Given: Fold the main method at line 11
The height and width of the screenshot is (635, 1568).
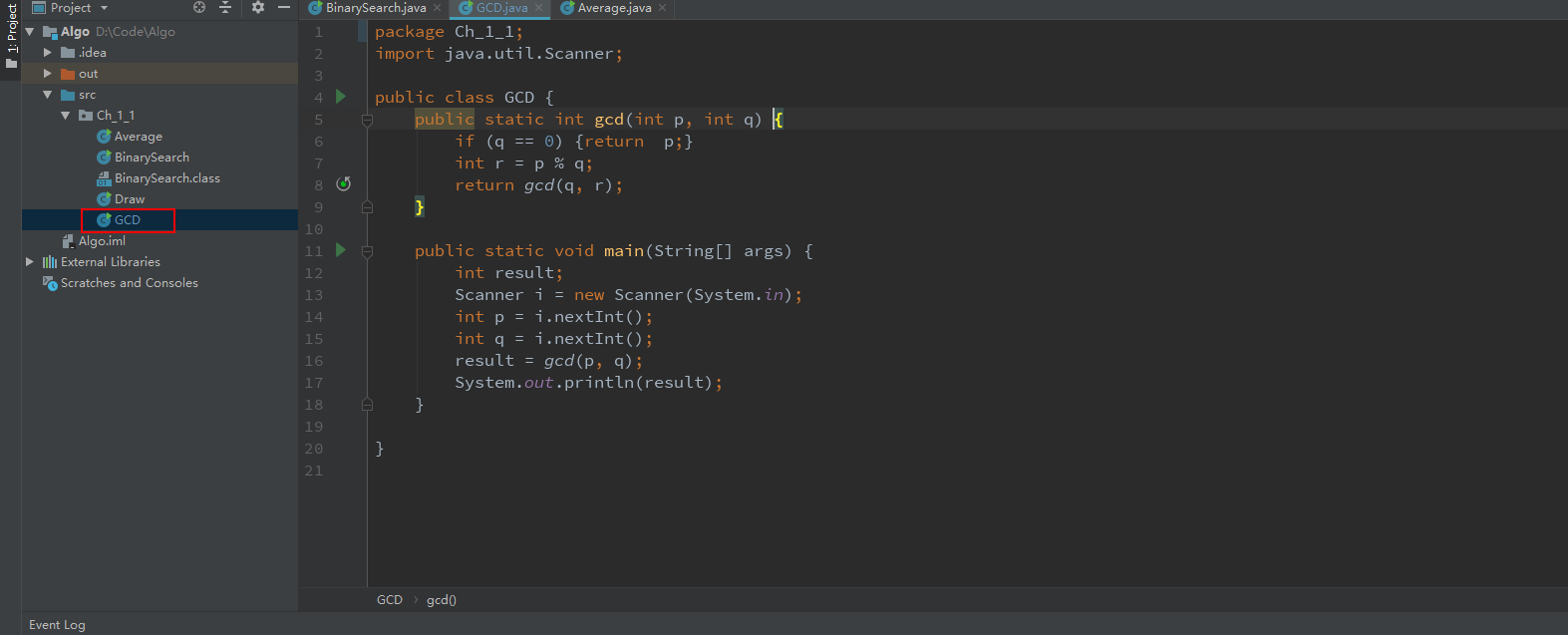Looking at the screenshot, I should click(x=367, y=251).
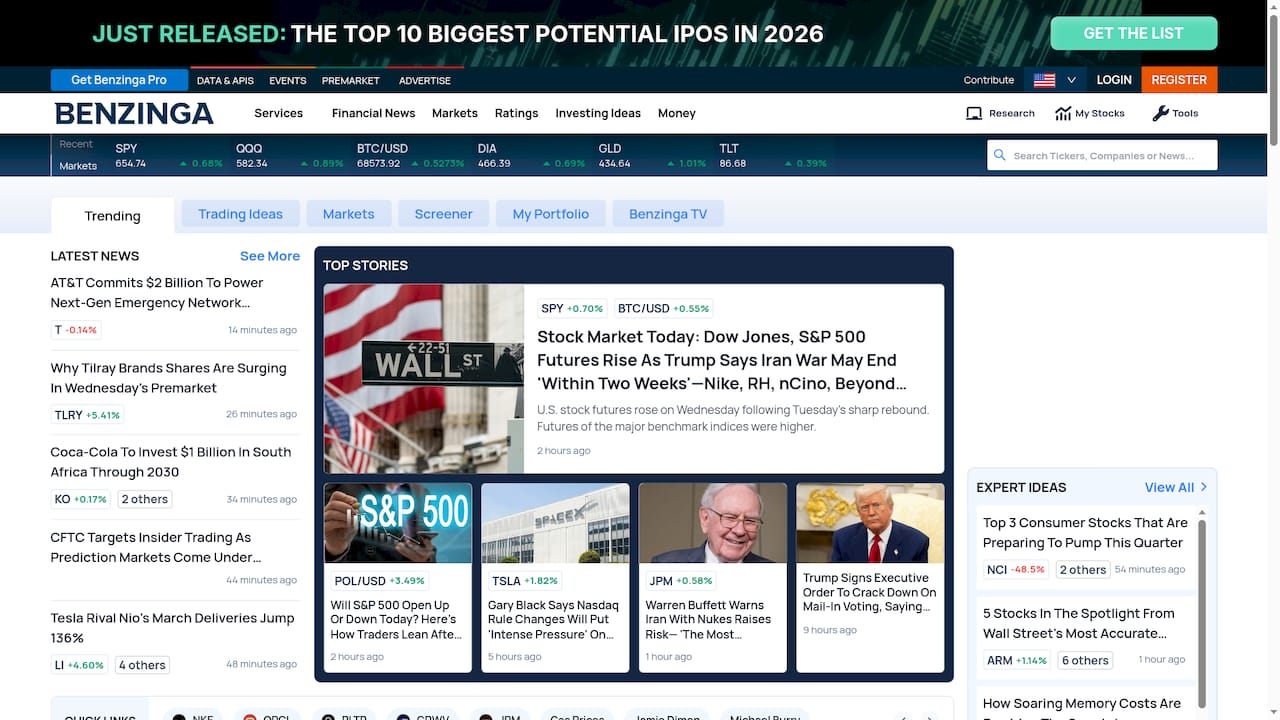Open the Wall Street sign story thumbnail
Viewport: 1280px width, 720px height.
[x=424, y=379]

══════════

### Your goal
A verbatim copy of the data, with all pictures omitted, is the required output.

### Solution
Given: Fold the main method at line 11
The height and width of the screenshot is (635, 1568).
Looking at the screenshot, I should click(x=367, y=251).
Open the Wall Street sign story thumbnail
Viewport: 1280px width, 720px height.
[x=424, y=379]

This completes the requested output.